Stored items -
──────────────────────────────
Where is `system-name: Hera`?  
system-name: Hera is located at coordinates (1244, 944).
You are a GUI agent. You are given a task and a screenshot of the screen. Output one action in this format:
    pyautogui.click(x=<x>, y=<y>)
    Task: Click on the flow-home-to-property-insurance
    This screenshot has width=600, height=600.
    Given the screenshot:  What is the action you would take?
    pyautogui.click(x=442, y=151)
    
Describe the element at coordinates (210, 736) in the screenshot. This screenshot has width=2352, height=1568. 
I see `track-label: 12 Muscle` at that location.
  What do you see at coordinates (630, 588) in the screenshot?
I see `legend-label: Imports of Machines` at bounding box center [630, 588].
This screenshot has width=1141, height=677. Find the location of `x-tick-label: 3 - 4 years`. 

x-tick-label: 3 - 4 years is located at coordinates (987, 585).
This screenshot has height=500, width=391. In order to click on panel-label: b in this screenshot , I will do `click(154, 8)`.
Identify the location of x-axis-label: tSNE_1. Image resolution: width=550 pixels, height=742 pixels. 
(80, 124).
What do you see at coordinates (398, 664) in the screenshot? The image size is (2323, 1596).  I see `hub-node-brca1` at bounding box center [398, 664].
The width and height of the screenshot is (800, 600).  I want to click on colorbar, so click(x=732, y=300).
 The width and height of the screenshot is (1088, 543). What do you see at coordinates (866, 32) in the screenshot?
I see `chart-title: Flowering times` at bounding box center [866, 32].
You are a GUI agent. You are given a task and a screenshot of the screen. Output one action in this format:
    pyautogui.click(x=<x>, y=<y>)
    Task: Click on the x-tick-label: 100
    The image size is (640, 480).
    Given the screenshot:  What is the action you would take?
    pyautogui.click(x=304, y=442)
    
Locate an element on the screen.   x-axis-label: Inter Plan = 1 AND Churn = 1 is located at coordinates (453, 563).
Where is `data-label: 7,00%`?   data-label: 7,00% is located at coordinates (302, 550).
──────────────────────────────
Please show each line of the listing above that contains the word "size".

What do you see at coordinates (398, 664) in the screenshot? The image size is (2323, 1596).  I see `hub-node-brca1` at bounding box center [398, 664].
    The image size is (640, 480).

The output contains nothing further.